There are a few expectations. From time to time, Ty produced limited edition Beanie Babies and numbered them. These were often limited runs for a small group of people, often employees of Ty. “With the exception of limited edition Beanie Babies….nobody knows how many of any Beanie was produced. Ty has never released that information.”

“It’s likely that 98 percent of the sellers on eBay selling Beanie Babies don’t know a thing about Beanie Babies or Beanie Baby values,” Schlossberg said. “They are just people that have seen Beanie Babies on eBay, they have some because they’ve gotten them from a parent who died, or they found a ton of them in the basement or attic. They think they’re valuable and they put them on eBay….they’re laughable.”

Motherboard editor-in-chief Jason Koebler has been trying to move Beanie Babies on eBay for months to no avail. “My parents have hundreds of Beanie Babies and are selling their house, so I’ve been helping them clean it out,” Koebler said. “We listed dozens of supposedly rare Beanie Babies on eBay for $3 each. Every single auction ended without a single bid. They were relisted three separate times. None of them sold. They’re worthless. I was at a Goodwill the other day and saw a hundred early Beanie Babies for $1 each, no one wants them.”

Another odd part of the puzzle is that many of the Beanie Babies allegedly selling for tens of thousands of dollars are also listed on the site by other sellers for reasonable prices. If anyone can jump on eBay and buy a Princess Di Beanie Baby for a few bucks, why would they spend $14,000?

Boeker said there’s more going on than just moving money around. As she pointed out, many of the high value listings are delisted and relisted dozens of times. More common, she said, is a phishing scheme where scammers list high value Beanies to create a fake market value, wait for other naive people to list their own Beanies at high prices, then swoop in with promises of paying.

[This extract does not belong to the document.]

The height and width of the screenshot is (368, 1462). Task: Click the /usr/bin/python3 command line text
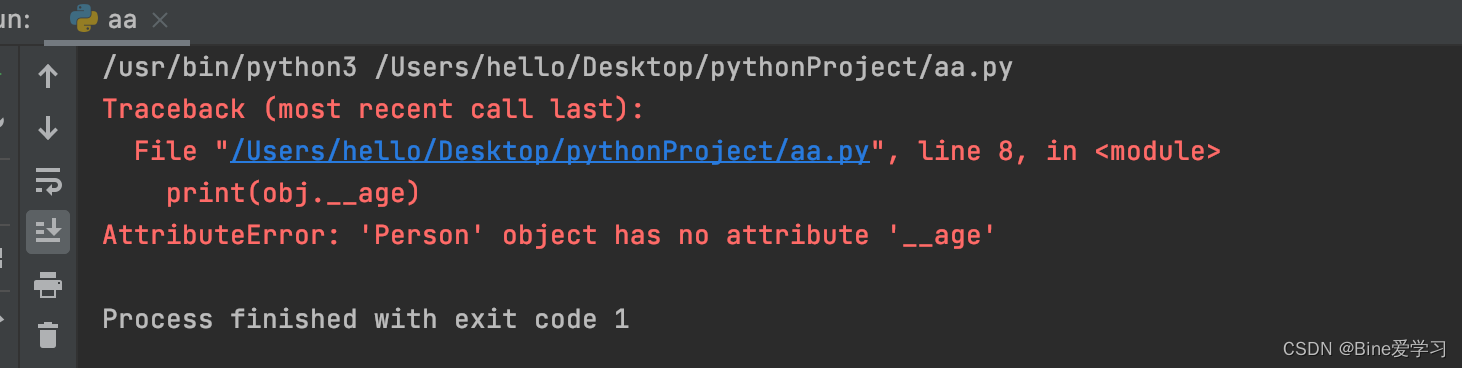tap(558, 68)
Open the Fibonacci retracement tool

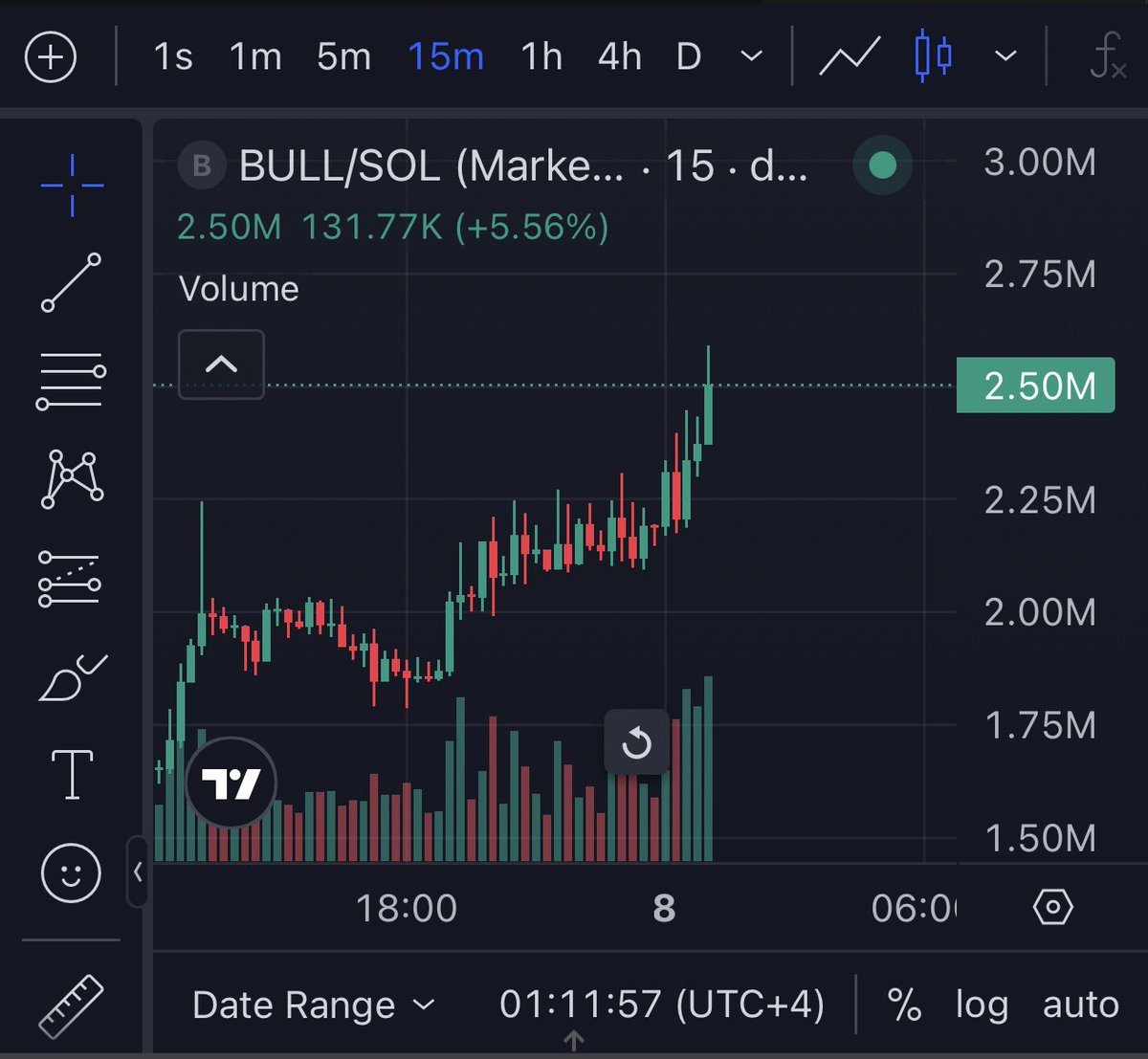click(71, 380)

She pointed out that eBay is an auction site and that it’d be weird for people to pay the initial asking price. “Why would someone come in and make an offer of $10,000 on an item that’s listed for $10,000?” She said, “because when they use the ‘make an offer’ feature, they don’t pay now. They just string along the seller and what they try to do is get their information via a text message or email. It’s a scam.”

According to Boeker, she’s seen a number of variations on the scam. Some people are what she called ‘vigilant buyers,’ who make an offer with no intention of actually paying. “They just want to hurt, punish, or disrupt the seller because they’re sick of the rumors,” she said. There’s also scam buyers who send fake Paypal emails, a classic phishing scheme. Sometimes the scam buyer will overpay for the item with a fake credit card, then ask the seller to send a gift card returning the amount they overpaid. (eBay has recently stopped using PayPal, but for reasons that defy explanation, eBay does not force buyers to follow through with payment when they win an auction. Nonpayment on eBay is a massive problem for sellers.)

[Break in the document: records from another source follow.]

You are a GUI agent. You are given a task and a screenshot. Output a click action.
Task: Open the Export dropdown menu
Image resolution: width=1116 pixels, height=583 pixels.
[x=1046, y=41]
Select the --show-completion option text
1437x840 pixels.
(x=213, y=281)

Boeker said she has tried, over the years, to talk to eBay about these various scams. “They don’t want to hear anything about it,” she said. “And then, look at what happened to Ida Steiner.”

Steiner runs the website EcommerceBytes with her husband David, a repository of scams with a particular focus on eBay. The couple filed a lawsuit in July alleging that former eBay employees tried to “terrorise, stalk, and silence” them. According to the lawsuit, eBay mailed the Steiners packages of live cockroaches, a bloody pig mask, and a funeral wreath. The Steiners also allege that eBay employees tried to break into their garage to put a GPS device on their car.

“eBay’s work to maintain the safety of its marketplace is a top priority and is always evolving. We regularly review and remove fraudulent listings and sellers from our marketplace,” a representative of eBay told Motherboard. “Buyers who receive an item which is not as described are entitled to a refund via oureBay Money Back Guarantee, provided the transaction is completed on the eBay marketplace.”